Until his death in 1984, Waring scrupulously passed on to hordes of young singers - who then went home to share what they had learned with their own choirs, chorales, and glee clubs - the methods that led to the Pennsylvanians' signature sound, not the least of which was Waring's absolute insistence on precision, careful enunciation, and attentiveness to detail. "Be on your toes tonight," he would warn, "or I'll be on them tomorrow."

The Pennsylvanians were especially diligent when called to the White House. In 1943, they serenaded President Franklin Delano Roosevelt on his birthday, and in the 1950s, President Eisenhower, a particular fan, invited Waring to entertain, among others, Russian premier Nikita Khrushchev and Queen Elizabeth II of England. In 1981, Ronald Reagan, another fan, included Waring and the Pennsylvanians at an Inaugural concert at Constitution Hall.

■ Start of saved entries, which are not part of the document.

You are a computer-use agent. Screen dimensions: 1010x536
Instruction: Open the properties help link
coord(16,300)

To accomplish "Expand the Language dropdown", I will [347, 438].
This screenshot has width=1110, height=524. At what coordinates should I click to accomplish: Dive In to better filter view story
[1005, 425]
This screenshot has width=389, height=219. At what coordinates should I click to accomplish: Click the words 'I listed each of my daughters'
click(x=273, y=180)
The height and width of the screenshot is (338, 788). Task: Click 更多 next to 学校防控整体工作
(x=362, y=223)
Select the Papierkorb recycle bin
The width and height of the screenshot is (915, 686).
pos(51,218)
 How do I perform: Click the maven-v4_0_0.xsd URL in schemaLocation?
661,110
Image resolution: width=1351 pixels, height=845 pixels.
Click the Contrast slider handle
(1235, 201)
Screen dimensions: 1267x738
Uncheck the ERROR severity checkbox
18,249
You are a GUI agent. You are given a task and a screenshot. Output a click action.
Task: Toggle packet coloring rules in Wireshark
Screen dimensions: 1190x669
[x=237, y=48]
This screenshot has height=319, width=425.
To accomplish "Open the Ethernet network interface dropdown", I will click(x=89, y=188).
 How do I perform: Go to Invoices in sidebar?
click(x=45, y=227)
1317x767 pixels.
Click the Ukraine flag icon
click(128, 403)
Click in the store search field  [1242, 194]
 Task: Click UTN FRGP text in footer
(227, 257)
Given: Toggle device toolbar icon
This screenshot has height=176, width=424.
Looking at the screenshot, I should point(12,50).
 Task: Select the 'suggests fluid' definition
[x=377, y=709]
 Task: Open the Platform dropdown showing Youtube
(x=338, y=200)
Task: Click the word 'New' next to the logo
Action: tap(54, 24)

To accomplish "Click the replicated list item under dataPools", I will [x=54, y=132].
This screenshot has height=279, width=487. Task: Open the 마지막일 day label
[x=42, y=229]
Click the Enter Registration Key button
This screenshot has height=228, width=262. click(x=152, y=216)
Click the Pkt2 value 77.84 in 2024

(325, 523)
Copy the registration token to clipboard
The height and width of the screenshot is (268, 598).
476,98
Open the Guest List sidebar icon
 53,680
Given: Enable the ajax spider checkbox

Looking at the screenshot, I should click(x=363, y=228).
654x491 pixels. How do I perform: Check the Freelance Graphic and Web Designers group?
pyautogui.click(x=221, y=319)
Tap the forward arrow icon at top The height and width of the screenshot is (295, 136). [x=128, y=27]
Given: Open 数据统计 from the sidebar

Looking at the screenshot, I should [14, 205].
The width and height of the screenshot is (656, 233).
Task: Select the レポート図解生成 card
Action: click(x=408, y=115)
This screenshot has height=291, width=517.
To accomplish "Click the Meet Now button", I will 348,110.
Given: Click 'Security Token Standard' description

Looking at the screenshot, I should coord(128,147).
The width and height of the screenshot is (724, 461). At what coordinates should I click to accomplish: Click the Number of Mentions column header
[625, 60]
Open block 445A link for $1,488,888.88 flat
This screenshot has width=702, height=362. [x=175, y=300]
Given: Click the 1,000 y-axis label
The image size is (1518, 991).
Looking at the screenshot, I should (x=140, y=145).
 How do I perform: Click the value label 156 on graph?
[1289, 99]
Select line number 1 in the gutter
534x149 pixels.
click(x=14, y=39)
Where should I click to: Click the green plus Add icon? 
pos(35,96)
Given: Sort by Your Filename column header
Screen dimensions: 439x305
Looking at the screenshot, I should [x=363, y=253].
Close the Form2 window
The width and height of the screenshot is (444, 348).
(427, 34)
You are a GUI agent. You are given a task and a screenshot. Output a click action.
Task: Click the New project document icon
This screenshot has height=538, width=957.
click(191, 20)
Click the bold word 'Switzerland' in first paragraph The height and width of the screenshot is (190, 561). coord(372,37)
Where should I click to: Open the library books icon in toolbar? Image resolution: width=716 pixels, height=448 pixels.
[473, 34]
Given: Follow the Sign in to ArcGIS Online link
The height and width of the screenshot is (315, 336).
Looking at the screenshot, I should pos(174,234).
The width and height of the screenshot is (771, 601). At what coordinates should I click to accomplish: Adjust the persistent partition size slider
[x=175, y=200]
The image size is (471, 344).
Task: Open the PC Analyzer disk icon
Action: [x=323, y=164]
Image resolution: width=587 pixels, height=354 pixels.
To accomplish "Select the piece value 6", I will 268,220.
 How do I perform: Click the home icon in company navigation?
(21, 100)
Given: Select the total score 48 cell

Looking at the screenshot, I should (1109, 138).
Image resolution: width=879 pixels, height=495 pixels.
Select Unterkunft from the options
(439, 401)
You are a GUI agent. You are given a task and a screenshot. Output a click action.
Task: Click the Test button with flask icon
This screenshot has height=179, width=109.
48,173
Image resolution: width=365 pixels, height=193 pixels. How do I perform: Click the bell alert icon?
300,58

Though Waring's career lasted nearly seventy years, his sound, in the end, was overwhelmed and overshadowed by the rise of rock and roll. In the 1960s, he tried to reach out to a new audience with a smaller, younger group of Pennsylvanians, but without anything near his old success. In his final decade, Waring opted to spend more time at home, playing golf and operating his lucrative Shawnee Press, one of the premier band- and choral-music publishers in the world.

A trouper to the end, Waring was up on stage, conducting a youth chorale the day before he died, of complications from a stroke, at eighty-four. Appropriately, the venue for this final concert was the Penn State campus where he had first elicited the Waring sound so many years before.

Today, Penn State holds Waring's vast collection of memorabilia, papers and recordings.